Ce n’est plus le cas quand le goulot d'étranglement que constituait le disque dur est enlevé de l’équation. C’est le processeur qui devient alors la plus grande limite dans ce scénario, d’où la volonté de s’en passer complètement au profit d’une solution mettant directement en contact le stockage avec la partie graphique. La solution DirectStorage ne profitera d’ailleurs pas qu’aux consoles puisqu’elle sera intégrée sur PC au sein de Windows et adoptée par les constructeurs de cartes graphiques. Nvidia a récemment annoncé RTX IO, qui sera donc l’implémentation de DirectStorage sur les cartes GeForce du constructeur.
Enfin, sur la partie graphique, on va assister à un développement des techniques de rendu qui sont apparues sur la génération précédente et devraient prendre encore plus d’importance. Qu’il s’agisse de rendu à la définition dynamique (DRS) ou bien d’un calcul dynamique de l’image pour passer plus de temps sur les parties importantes de chaque scène (VRS).
Différentes techniques utilisées en fonction des jeux et des besoins des développeurs mais dans un seul but, maintenir un frame rate le plus élevé possible, afin de fournir une expérience de jeu plus fluide manette en mains. Qu’il s’agisse de 4K à 60 images par seconde ou bien de modes de jeu à 120 images par seconde comme dans Dirt 5 ou les modes multijoueurs de Gears of War 5, cela se traduit par un confort de jeu jusque-là réservé au PC.
3°) Proposer un aperçu du futur tout en mettant en valeur le passé
Si un certain nombre de technologies et fonctionnalités trouveront leurs équivalents chez Sony, il est indéniable de dire que Microsoft a décidé de miser sur sa force : offrir une rétrocompatibilité grandissante, remontant jusqu’à la toute première Xbox en 2002.
Là ou la PlayStation 5 ne proposera à priori que des améliorations titre par titre, l’approche de Microsoft est différente en infusant des fonctionnalités au sein du système lui-même. On pensera d’abord au travail de rétrocompatibilité commencé lors de la génération précédente, qui a vu l’ajout de près de 600 jeux Xbox 360 (sur un peu plus de 2000 au total) jouable sur Xbox One. Sont aussi venus s’ajouter quelques titres de la Xbox originale. Certains, comme la trilogie Final Fantasy XIII sur 360 ou bien The Elder Scrolls III : Morrowind ont même bénéficié de patchs pour proposer une définition 4K, ou un doublement du frame rate originel pour atteindre les 60 images par seconde.

CONSIGNE: Recopiez mot pour mot le passage de l'extrait sur les consoles Xbox, en commençant par « Différentes techniques utilisées » et en allant jusqu'à « réservé au PC. » inclus. Les enregistrements qui suivent n'ont aucun lien avec l'extrait.

DONNÉES FOURNIES:
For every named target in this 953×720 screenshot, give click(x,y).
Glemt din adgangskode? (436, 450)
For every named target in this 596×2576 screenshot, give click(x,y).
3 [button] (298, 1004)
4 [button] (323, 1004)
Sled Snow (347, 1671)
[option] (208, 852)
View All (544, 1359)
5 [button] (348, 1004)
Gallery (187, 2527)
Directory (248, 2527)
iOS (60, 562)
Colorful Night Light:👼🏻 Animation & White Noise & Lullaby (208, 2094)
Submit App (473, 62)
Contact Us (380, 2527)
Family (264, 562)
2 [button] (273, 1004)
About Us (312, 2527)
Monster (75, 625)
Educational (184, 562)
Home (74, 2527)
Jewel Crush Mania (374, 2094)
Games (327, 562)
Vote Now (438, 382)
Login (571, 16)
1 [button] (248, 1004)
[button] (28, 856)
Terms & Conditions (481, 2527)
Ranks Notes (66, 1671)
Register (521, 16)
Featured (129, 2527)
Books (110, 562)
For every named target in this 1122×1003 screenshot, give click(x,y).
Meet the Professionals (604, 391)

RÉPONSE ATTENDUE:
Différentes techniques utilisées en fonction des jeux et des besoins des développeurs mais dans un seul but, maintenir un frame rate le plus élevé possible, afin de fournir une expérience de jeu plus fluide manette en mains. Qu’il s’agisse de 4K à 60 images par seconde ou bien de modes de jeu à 120 images par seconde comme dans Dirt 5 ou les modes multijoueurs de Gears of War 5, cela se traduit par un confort de jeu jusque-là réservé au PC.